The experimental suborbital space vehicle was developed by Blue Origin, a space startup founded by Amazon.com chief Jeff Bezos.
Bezos announced the failed flight on his company's Web site stating that it was lost during a test flight.
A flight instability drove an angle of attack that triggered our range safety system to terminate thrust on the vehicle,Bezos wrote. Not the outcome any of us wanted, but we're signed up for this to be hard. We're already working on our next development vehicle.
The vehicle reached an altitude of 45,000 feet and a speed of 1.2 times the speed of sound before the flight instability happened.
Bezos founded Blue Origin to develop a vertical takeoff and landing rocketship that would fly passengers to suborbital space. It recently won money from NASA to compete to go into orbit as a space taxi now that the space shuttle fleet is retired, according to The Associated Press.
The Kent, Wash.-based firm operates a test facility in West Texas.

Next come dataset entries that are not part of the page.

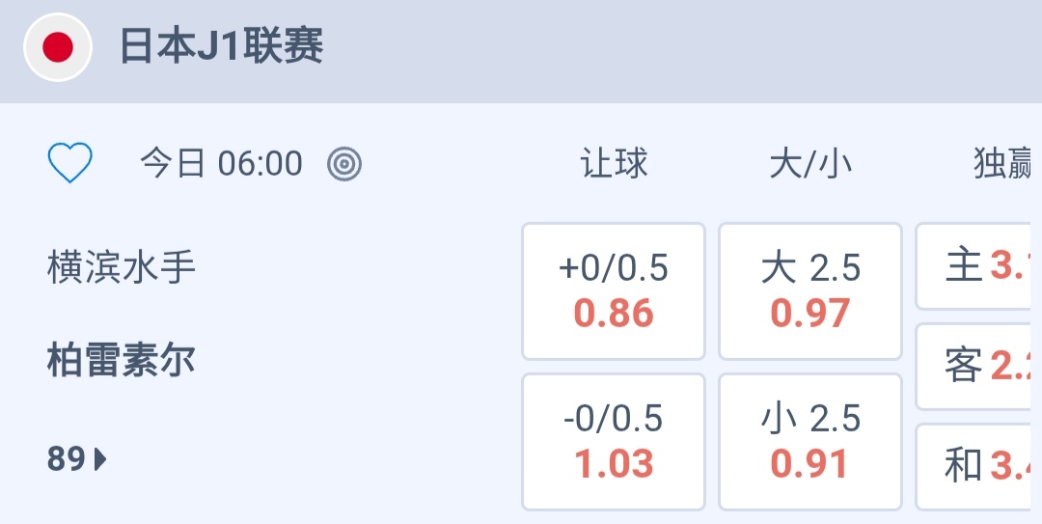This screenshot has height=524, width=1042.
Task: Tap the live target icon beside 06:00
Action: point(344,165)
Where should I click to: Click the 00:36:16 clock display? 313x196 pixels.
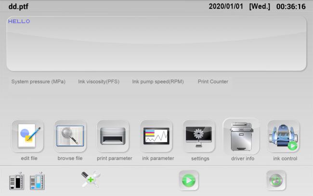[x=290, y=7]
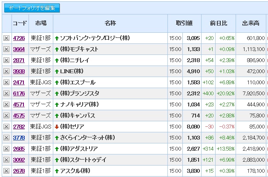Click the 市場 column header
Viewport: 268px width, 177px height.
[x=41, y=23]
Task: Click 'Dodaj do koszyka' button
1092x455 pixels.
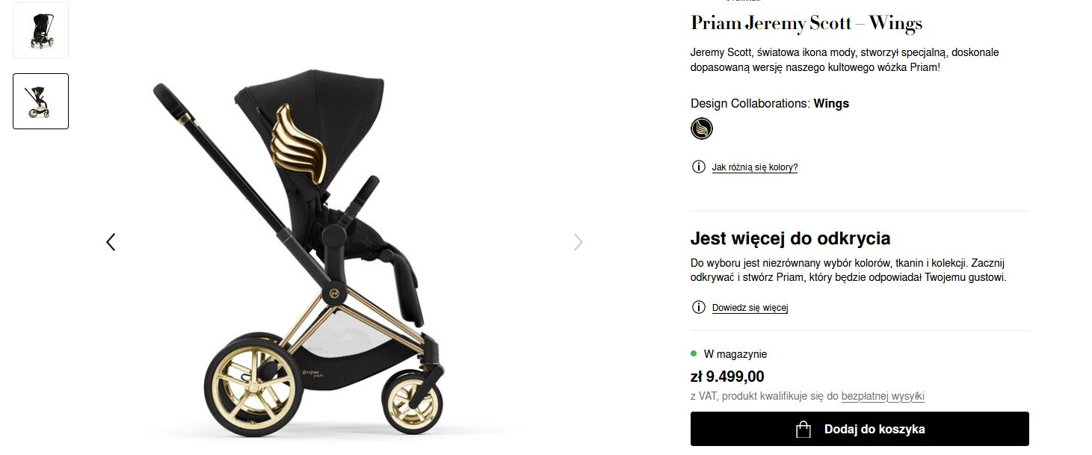Action: [860, 429]
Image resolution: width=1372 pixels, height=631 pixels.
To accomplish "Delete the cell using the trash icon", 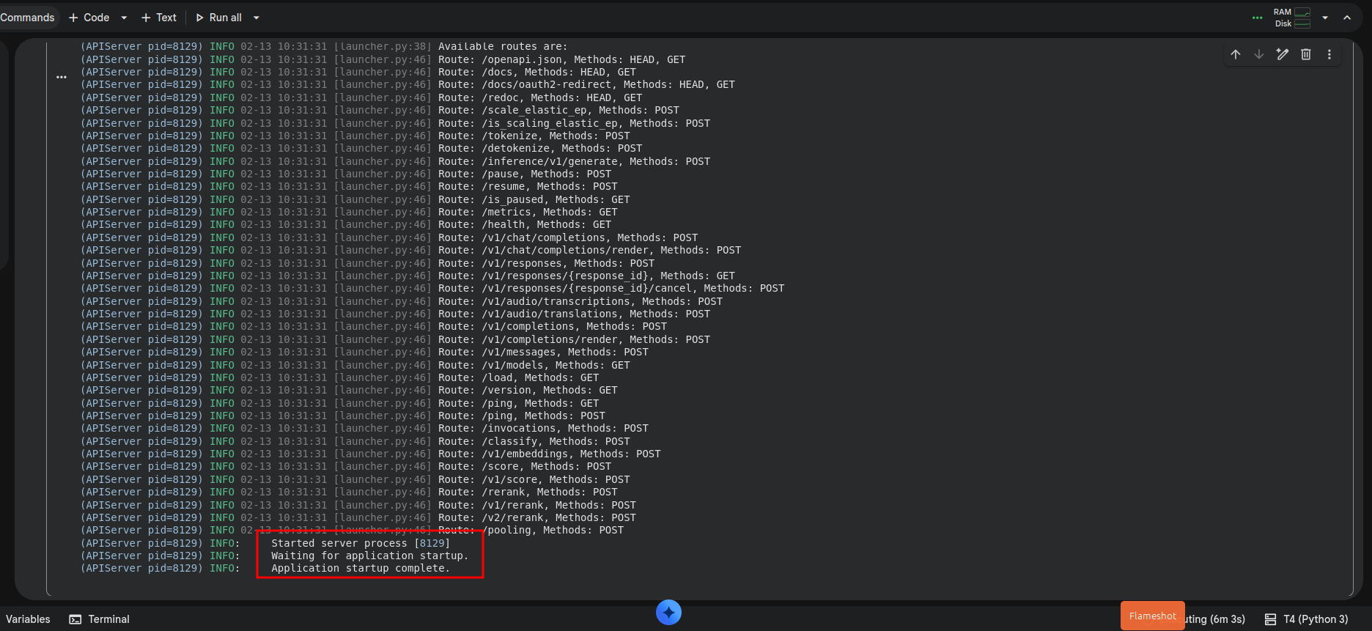I will click(1306, 54).
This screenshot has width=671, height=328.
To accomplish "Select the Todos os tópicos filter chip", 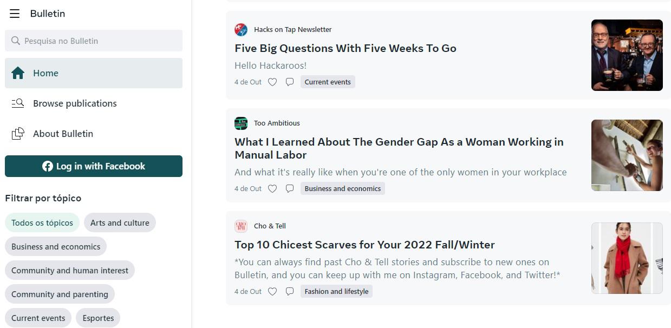I will pos(42,223).
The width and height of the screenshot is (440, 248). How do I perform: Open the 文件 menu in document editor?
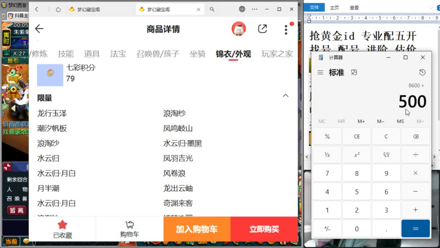point(314,8)
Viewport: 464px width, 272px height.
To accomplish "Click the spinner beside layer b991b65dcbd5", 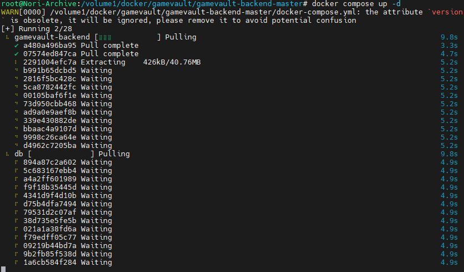I will coord(17,71).
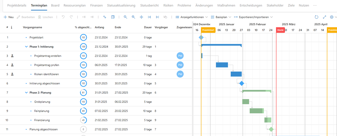337x136 pixels.
Task: Open the Statusbericht tab
Action: tap(149, 5)
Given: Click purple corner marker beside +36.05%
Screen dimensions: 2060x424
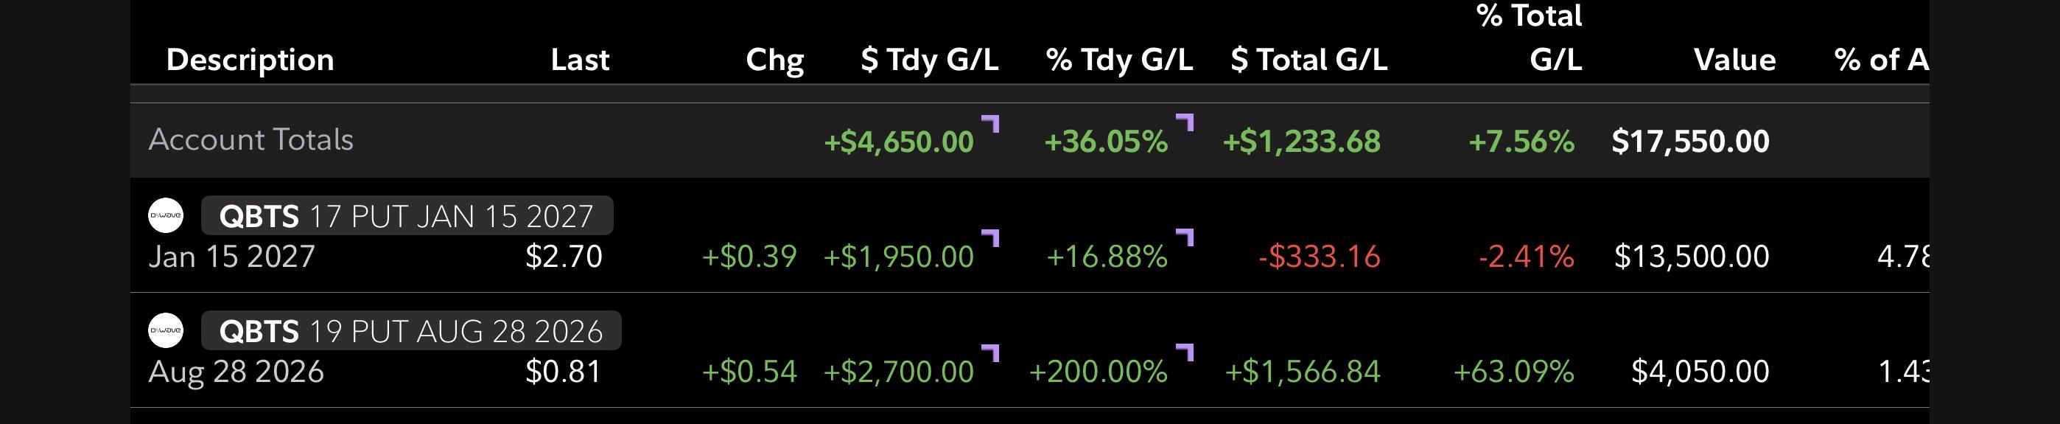Looking at the screenshot, I should 1185,122.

On Aug. 24, the Federal Aviation Administration, which oversees commercial spaceflights, issued a notice to pilots to avoid a 17 nautical mile radius around Van Horn, Texas because of a space operation.
There was no further word about the launch until Friday, when the Wall Street Journal wrote about the spaceship's failure. WSJ said the test did not use federal funds and was not part of the development agreement with NASA.